======== THE DATA

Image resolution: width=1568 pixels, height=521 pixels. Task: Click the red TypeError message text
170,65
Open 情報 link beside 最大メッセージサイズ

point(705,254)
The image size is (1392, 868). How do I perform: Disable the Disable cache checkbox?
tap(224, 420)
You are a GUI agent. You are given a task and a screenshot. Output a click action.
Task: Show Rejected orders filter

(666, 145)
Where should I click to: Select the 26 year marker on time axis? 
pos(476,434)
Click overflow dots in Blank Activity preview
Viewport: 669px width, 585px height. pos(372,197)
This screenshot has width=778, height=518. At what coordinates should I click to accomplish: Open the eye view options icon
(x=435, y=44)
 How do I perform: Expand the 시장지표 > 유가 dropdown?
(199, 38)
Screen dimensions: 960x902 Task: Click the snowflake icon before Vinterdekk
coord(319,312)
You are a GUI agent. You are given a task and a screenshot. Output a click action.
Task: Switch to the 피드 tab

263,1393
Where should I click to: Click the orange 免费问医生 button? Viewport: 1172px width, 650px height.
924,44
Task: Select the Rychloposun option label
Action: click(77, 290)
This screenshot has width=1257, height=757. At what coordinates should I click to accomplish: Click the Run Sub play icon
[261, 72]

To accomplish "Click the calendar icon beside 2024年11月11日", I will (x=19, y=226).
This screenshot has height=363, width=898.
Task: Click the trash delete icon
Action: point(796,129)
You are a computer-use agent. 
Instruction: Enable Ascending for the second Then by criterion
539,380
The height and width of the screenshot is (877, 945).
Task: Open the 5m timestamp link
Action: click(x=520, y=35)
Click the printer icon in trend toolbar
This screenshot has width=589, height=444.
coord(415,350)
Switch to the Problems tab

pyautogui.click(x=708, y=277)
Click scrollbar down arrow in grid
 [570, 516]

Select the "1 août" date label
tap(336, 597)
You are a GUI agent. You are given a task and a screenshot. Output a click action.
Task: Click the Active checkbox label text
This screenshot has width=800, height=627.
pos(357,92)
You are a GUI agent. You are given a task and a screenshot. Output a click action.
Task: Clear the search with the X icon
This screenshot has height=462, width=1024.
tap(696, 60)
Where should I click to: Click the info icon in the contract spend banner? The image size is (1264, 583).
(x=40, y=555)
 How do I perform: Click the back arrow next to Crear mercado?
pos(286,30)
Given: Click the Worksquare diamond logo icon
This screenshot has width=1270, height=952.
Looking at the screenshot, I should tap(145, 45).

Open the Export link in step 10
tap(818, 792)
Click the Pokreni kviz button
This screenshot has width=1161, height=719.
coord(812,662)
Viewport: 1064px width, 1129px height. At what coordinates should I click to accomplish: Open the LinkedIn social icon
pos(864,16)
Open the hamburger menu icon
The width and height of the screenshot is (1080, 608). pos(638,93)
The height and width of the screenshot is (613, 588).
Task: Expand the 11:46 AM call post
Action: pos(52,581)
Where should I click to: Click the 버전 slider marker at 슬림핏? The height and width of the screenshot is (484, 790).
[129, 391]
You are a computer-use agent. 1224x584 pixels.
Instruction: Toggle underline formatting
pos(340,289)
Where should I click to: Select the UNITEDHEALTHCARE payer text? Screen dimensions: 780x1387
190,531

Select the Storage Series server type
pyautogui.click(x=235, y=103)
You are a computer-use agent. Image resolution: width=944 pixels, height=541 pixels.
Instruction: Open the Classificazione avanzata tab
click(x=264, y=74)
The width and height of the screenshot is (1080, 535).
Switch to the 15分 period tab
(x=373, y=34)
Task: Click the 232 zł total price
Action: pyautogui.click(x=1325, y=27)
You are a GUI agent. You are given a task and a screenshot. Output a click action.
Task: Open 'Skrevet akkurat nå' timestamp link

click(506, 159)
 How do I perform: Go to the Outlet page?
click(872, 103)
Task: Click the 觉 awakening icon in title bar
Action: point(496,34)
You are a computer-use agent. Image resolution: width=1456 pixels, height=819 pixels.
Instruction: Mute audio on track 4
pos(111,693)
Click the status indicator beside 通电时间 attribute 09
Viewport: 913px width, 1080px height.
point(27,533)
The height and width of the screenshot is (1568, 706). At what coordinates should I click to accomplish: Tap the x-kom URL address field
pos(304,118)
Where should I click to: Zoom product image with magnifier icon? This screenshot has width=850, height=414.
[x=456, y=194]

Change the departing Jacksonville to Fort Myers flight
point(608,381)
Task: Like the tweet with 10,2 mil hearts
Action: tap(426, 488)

================

_WHAT IS NEEDED_. Pull each line holding "computer" out of the listing.

_WORKED SOLUTION_.
You are a computer-use agent. 
You are a computer-use agent. 1224x584 pixels.
You are a computer-use agent. Image resolution: width=944 pixels, height=541 pixels.
You are a computer-use agent. Image resolution: width=1456 pixels, height=819 pixels.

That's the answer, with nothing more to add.